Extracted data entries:
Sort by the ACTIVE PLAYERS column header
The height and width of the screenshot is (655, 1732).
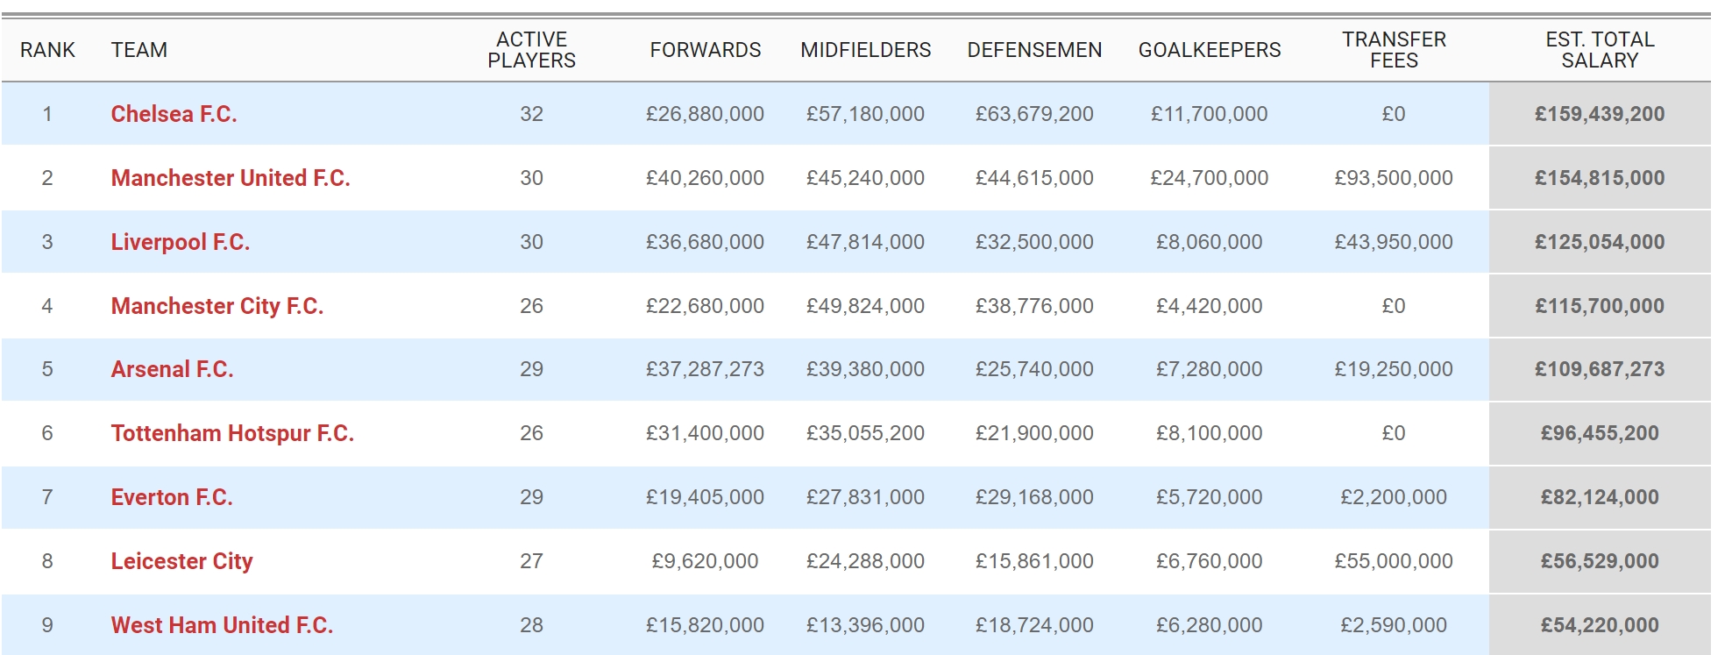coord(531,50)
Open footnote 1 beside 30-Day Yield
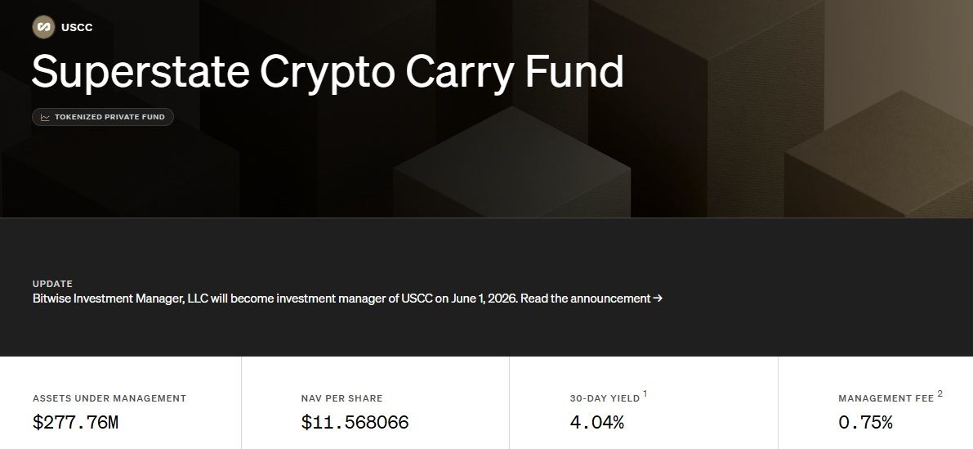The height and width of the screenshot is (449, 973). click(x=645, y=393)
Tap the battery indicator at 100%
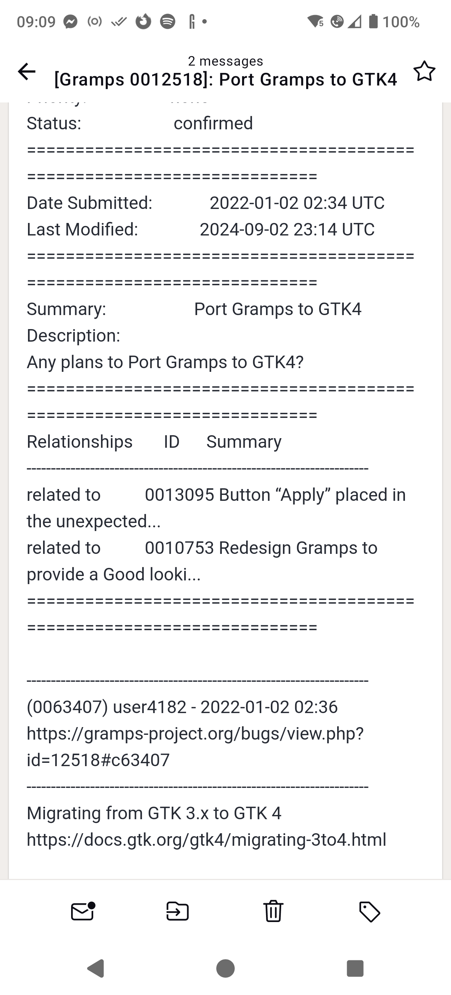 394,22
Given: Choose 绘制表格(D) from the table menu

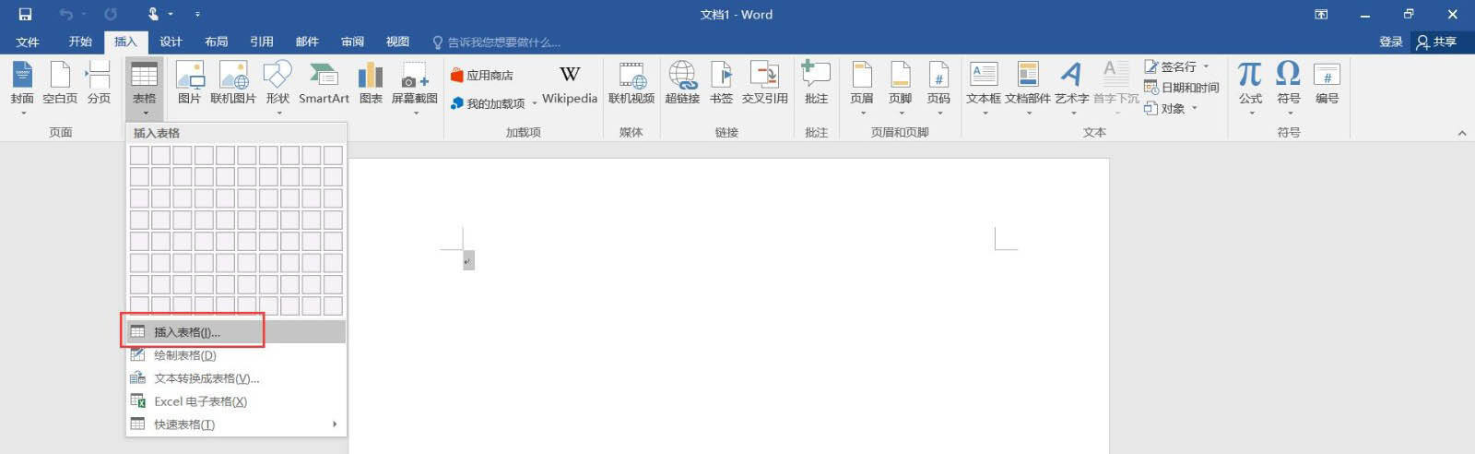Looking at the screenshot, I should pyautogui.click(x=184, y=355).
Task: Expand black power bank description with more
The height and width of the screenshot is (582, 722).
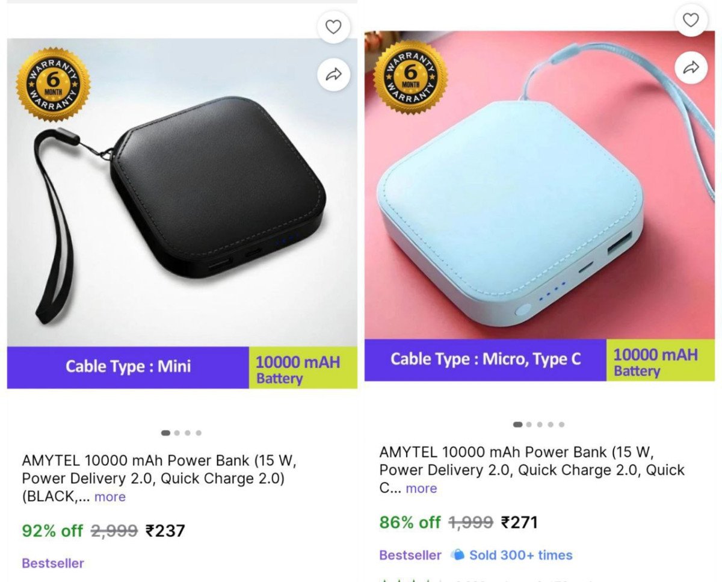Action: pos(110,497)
==
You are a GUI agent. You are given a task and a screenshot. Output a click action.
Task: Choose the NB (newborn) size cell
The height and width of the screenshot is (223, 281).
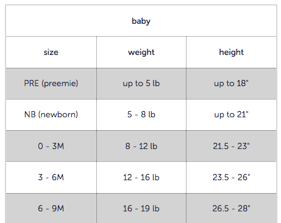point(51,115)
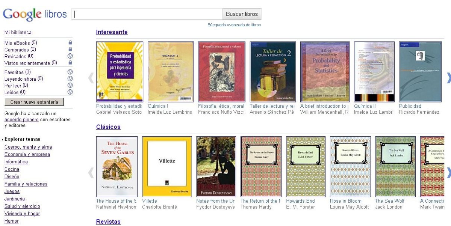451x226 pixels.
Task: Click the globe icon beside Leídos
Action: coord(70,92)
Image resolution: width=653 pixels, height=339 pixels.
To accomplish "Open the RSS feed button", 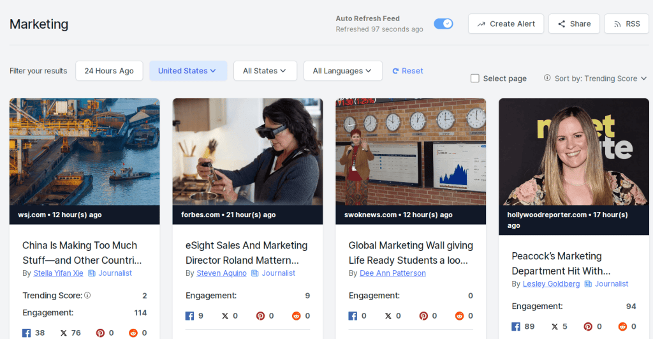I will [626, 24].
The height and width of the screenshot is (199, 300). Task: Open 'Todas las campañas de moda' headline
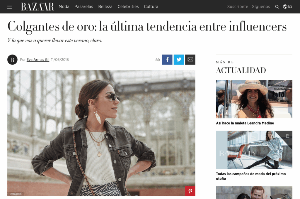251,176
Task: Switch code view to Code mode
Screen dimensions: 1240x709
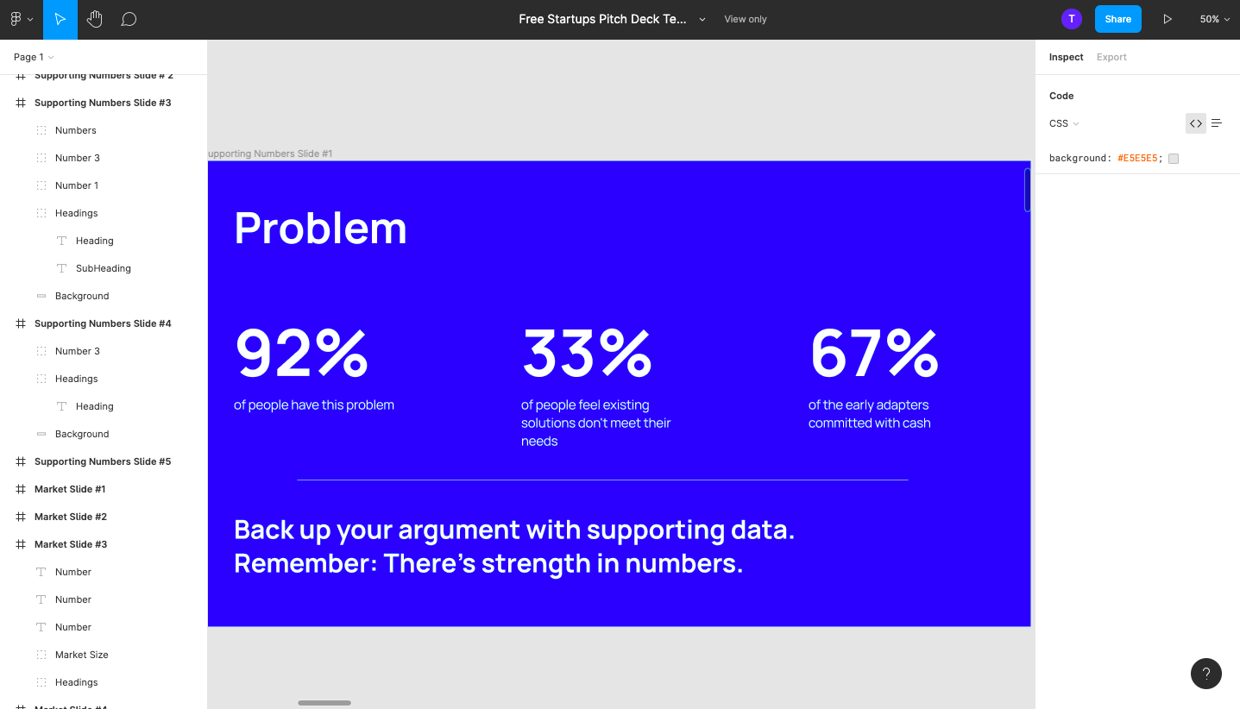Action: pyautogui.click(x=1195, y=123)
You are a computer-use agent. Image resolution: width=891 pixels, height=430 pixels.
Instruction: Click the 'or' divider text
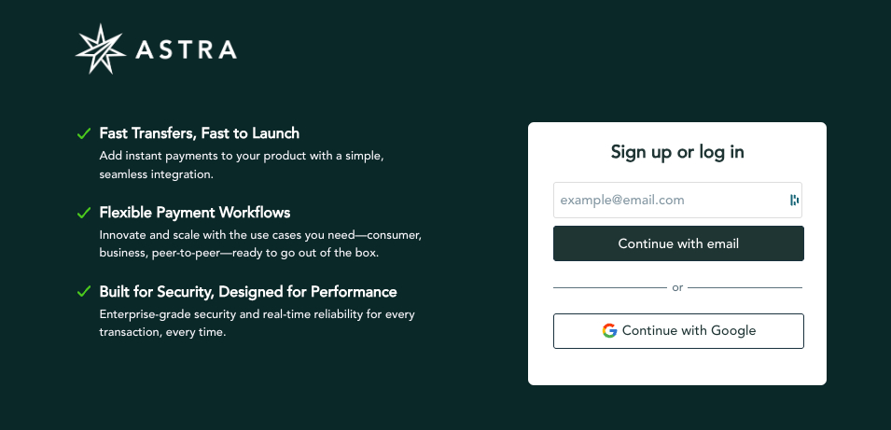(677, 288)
...
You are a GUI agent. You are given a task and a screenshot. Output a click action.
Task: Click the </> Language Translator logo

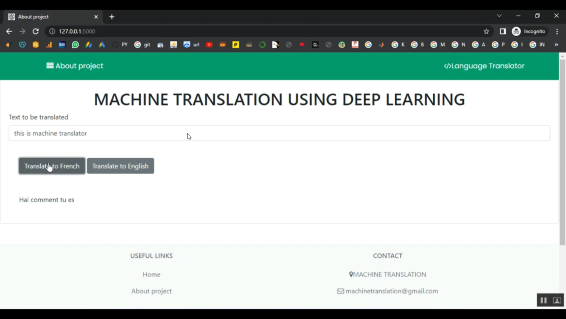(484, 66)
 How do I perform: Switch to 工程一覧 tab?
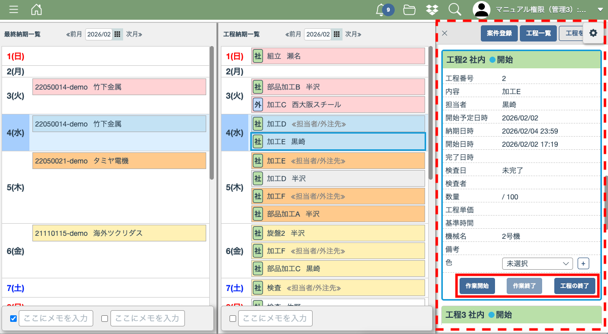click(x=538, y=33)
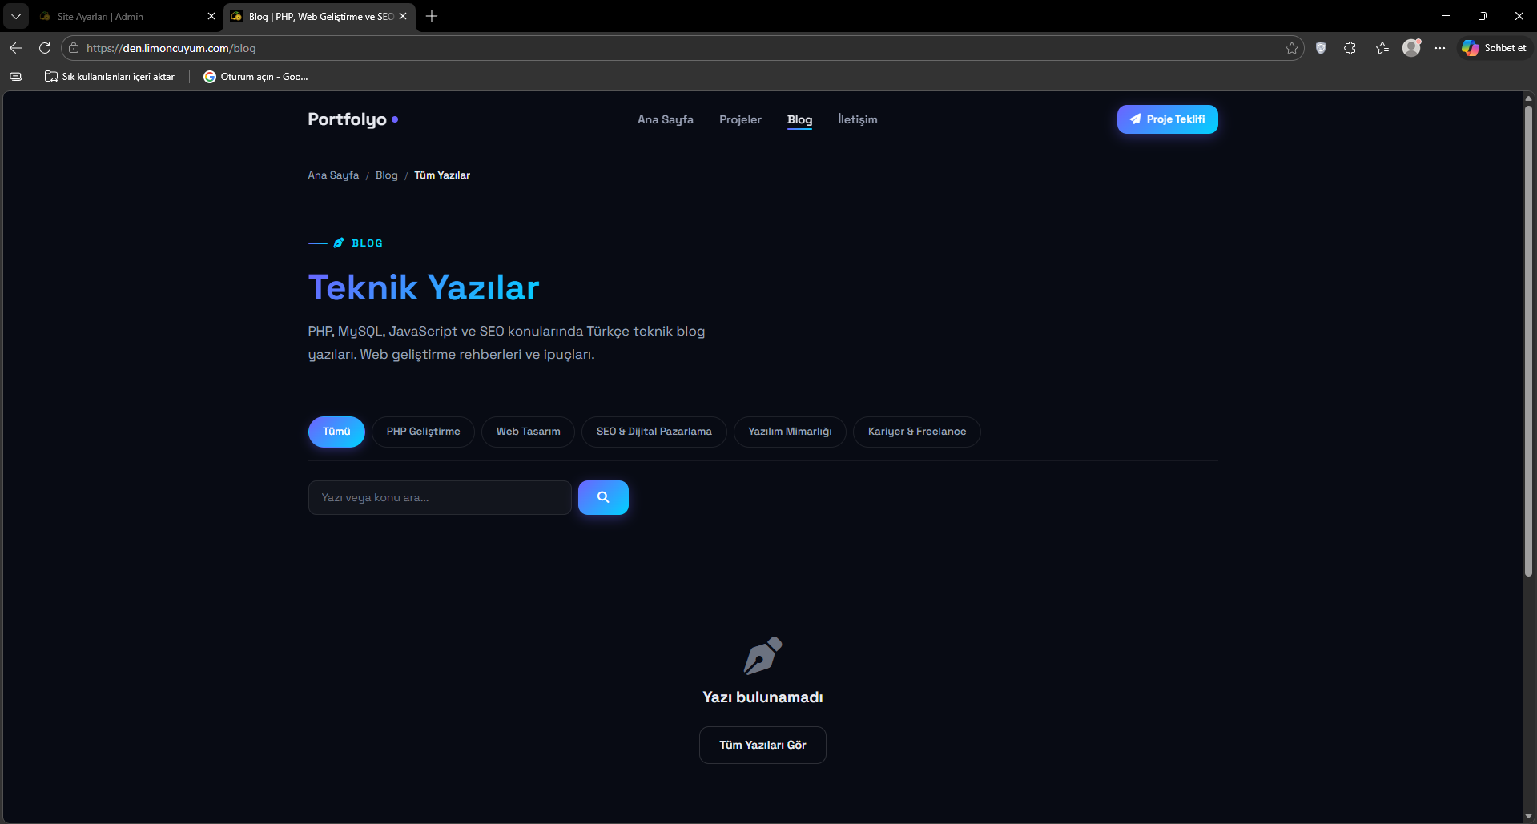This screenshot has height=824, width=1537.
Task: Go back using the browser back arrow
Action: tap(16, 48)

▶ Directions for this task
For the string "Image", work out how many lines of the entries contain it and reply with that number alone.

▶ Exercise result
2